Na Unidade de Pronto Atendimento (UPA), na região administrativa de São Sebastião, em Brasília, trabalhou na classificação de risco, uma espécie de triagem, e lidou diretamente com pacientes. O cotidiano era agitado e contava sempre com “acidentes com arma branca, acidente com arma de fogo, tentativa de suicídio… A região era muito violenta”, relata.

Aos poucos percebeu que as condições de trabalho comprometeram, por longos anos, a sua saúde física e mental. Aos 34, com dois filhos pequenos e agitados plantões noturnos na rotina, a moça de mechas loiras percebeu que o cotidiano hospitalar não era mais a sua praia e deu início à mudança de carreira: prestou vestibular, foi aprovada e matriculou-se em Direito.

A sua idade era muito diferente da maioria dos outros alunos da classe. Era um “sentimento de que eu não deveria estar ali, tipo um peixe fora d’água”. Ainda havia uma cobrança e pressão extra em relação às notas e conhecimento, situação que foi contornada com comprometimento e determinação.

Logo nos primeiros semestres, apaixonou-se pelo curso. Amante da História, fascinou-se pelo Império Romano, que originou todo o Direito. O encanto era tão grande que a sensação foi de o tempo ter passado muito rápido, mesmo com a rotina que lhe exigia a conciliação entre o trabalho, os estudos e as crianças.

Fran, como prefere ser chamada, emociona-se ao contar do dia em que foi aprovada no exame da Ordem dos Advogados do Brasil (OAB). Estava desacreditada devido a um erro que pensava ter cometido durante a prova. Mesmo assim, abriu a lista de aprovados para verificar se uma colega havia passado e se deparou com seu próprio nome. As lágrimas caem: “Foi a maior emoção da minha vida”. O sonho se realizou com nota 9.
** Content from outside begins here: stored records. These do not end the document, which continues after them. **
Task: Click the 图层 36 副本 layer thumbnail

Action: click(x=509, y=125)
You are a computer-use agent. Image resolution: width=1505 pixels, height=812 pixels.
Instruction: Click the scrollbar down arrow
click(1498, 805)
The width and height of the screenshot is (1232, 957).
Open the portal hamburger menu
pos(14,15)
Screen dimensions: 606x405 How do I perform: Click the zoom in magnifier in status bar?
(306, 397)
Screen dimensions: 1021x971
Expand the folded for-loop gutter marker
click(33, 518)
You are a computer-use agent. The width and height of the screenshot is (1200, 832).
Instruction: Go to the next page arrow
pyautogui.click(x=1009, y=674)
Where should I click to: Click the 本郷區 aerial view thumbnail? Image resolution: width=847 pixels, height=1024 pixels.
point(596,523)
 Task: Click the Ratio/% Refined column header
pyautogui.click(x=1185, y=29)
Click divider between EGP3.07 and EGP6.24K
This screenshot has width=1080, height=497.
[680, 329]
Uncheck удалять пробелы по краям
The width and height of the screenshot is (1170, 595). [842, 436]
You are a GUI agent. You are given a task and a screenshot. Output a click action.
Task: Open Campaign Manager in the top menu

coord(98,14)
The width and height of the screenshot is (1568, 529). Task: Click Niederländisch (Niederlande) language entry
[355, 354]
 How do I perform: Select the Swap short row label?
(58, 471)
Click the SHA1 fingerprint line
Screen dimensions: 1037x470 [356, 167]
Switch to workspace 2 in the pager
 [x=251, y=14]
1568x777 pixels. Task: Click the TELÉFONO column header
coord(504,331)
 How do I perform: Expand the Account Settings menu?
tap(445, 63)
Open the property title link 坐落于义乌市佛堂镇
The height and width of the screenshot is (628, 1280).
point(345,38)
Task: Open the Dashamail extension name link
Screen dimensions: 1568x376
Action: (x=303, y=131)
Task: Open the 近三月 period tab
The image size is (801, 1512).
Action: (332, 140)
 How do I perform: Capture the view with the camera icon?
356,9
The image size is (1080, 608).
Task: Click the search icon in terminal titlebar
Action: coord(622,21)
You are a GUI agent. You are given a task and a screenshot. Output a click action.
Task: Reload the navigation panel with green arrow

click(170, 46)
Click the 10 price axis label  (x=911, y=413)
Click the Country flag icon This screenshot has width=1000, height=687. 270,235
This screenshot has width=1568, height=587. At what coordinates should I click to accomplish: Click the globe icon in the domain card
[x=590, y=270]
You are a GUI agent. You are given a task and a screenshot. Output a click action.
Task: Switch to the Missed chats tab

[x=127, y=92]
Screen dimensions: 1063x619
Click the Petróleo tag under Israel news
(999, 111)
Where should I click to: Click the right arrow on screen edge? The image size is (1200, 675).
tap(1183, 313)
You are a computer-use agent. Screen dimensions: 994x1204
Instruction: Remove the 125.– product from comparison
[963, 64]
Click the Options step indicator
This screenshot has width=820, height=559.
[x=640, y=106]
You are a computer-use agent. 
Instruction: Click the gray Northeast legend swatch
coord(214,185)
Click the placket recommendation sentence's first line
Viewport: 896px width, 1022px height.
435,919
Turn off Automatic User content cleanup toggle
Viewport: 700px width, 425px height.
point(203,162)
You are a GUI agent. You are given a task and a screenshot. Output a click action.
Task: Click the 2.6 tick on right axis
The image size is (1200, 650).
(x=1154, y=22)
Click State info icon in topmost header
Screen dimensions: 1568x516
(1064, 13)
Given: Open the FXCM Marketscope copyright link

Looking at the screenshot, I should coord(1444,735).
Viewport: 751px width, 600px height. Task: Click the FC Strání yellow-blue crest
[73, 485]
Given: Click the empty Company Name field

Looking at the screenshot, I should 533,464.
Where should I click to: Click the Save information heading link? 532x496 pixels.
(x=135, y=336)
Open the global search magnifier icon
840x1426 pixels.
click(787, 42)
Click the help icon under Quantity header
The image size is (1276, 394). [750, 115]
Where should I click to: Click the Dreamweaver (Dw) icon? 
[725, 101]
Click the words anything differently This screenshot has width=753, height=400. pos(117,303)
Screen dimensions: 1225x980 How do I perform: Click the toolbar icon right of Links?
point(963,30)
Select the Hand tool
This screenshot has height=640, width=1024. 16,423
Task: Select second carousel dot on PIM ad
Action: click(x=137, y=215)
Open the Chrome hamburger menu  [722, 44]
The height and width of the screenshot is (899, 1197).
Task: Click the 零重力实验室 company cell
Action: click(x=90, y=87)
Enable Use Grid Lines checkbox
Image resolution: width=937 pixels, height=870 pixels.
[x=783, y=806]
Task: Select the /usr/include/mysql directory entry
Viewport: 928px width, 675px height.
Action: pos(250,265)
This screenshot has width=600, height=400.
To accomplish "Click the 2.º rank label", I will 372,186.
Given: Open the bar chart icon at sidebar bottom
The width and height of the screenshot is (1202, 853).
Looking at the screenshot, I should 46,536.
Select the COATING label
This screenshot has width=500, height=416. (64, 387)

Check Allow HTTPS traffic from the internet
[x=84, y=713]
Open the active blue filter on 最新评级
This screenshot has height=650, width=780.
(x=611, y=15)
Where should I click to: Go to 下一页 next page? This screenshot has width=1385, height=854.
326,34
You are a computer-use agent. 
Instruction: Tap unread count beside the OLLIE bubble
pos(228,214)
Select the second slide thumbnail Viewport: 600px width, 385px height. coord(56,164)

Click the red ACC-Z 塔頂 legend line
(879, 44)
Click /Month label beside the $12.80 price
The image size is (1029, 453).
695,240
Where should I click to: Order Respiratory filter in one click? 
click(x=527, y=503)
Terminou o curso com bons resultados, sem reprovações e conciliando bem todos os eixos de sua vida. Após a graduação, manteve o hábito da leitura como um hobby.

Ela menciona a sua grande afeição por biografias e tudo o que envolva História. Eduardo Galeano e Rodrigo Alvarez são alguns dos autores que mais aprecia. Acredita que o olhar de jornalista lhes confere uma maneira especial de contar suas histórias. Por isso, ficou muito satisfeita quando sua filha optou pela carreira.

Além dos livros, gosta de séries que abordam temáticas históricas. Adorou assistir a O Grande Guerreiro Otomano, na Netflix, e mal pode esperar pelo lançamento da próxima temporada de The Last Kingdom, adaptada das Crônicas Saxônicas.

Seu apreço pela História também reverbera nos seus sonhos e planos futuros. Quer ir a Portugal, onde mora seu filho mais novo, e iniciar um passeio pela Europa. Pretende começar a jornada pelo caminho de Santiago, no norte da Espanha.

Certamente, não irá deixar de ir à Alemanha e ver os campos de concentração do holocausto de perto. E, claro, quer ir à Itália conhecer os cenários de tudo aquilo que lhe fascinou nos tempos de graduação. Afinal, isso é viver a História enquanto escreve a sua.